By analyzing existing cross correlation between Pfizer Inc and LOWES INC 3375, you can compare the effects of market volatilities on Pfizer and LOWES and check how they will diversify away market risk if combined in the same portfolio for a given time horizon. You can also utilize pair trading strategies of matching a long position in Pfizer with a short position of LOWES. Check out your portfolio center. Please also check ongoing floating volatility patterns of Pfizer and LOWES.

Diversification Opportunities for Pfizer and LOWES

0.28
  Correlation Coefficient

Modest diversification

The 3 months correlation between Pfizer and LOWES is 0.28. Overlapping area represents the amount of risk that can be diversified away by holding Pfizer Inc and LOWES INC 3375 in the same portfolio, assuming nothing else is changed.
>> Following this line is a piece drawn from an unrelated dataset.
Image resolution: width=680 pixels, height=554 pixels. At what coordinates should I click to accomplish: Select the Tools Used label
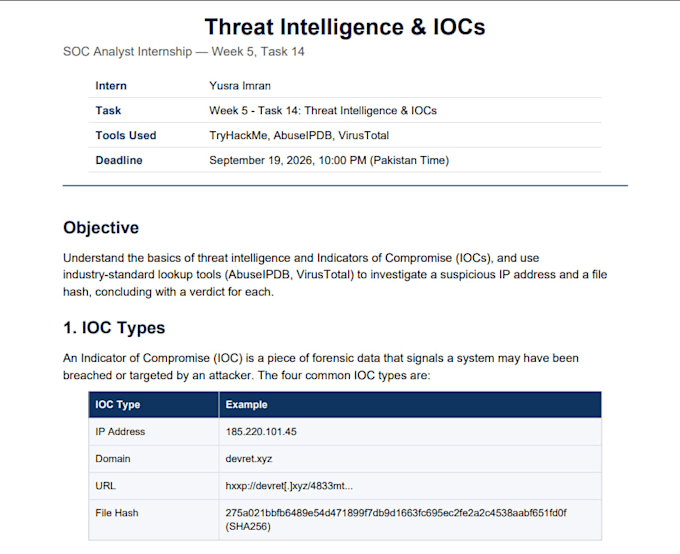pyautogui.click(x=126, y=135)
The correlation between historical prices or returns on LOWES INC 3375 and Pfizer is a relative statistical measure of the degree to which these equity instruments tend to move together. The correlation coefficient measures the extent to which returns on Pfizer Inc are associated (or correlated) with LOWES. Values of the correlation coefficient range from -1 to +1, where. The correlation of zero (0) is possible when the price movement of LOWES INC 3375 has no effect on the direction of Pfizer i.e., Pfizer and LOWES go up and down completely randomly.

Pair Corralation between Pfizer and LOWES

Considering the 90-day investment horizon Pfizer Inc is expected to under-perform the LOWES. In addition to that, Pfizer is 4.1 times more volatile than LOWES INC 3375. It trades about -0.04 of its total potential returns per unit of risk. LOWES INC 3375 is currently generating about 0.0 per unit of volatility. If you would invest  9,909  in LOWES INC 3375 on December 30, 2024 and sell it today you would earn a total of  1.00  from holding LOWES INC 3375 or generate 0.01% return on investment over 90 days.
Time Period3 Months [change]
DirectionMoves Together 
StrengthVery Weak
Accuracy100.0%
ValuesDaily Returns

Pfizer Inc  vs.  LOWES INC 3375

 Performance 
       Timeline  
Pfizer Inc 

Risk-Adjusted Performance

Very Weak

 
Weak
 
Strong
Over the last 90 days Pfizer Inc has generated negative risk-adjusted returns adding no value to investors with long positions. In spite of rather sound technical and fundamental indicators, Pfizer is not utilizing all of its potentials. The newest stock price tumult, may contribute to shorter-term losses for the shareholders.
LOWES INC 3375 

Risk-Adjusted Performance

Very Weak

 
Weak
 
Strong
Over the last 90 days LOWES INC 3375 has generated negative risk-adjusted returns adding no value to investors with long positions. Despite somewhat strong basic indicators, LOWES is not utilizing all of its potentials. The latest stock price disturbance, may contribute to short-term losses for the investors.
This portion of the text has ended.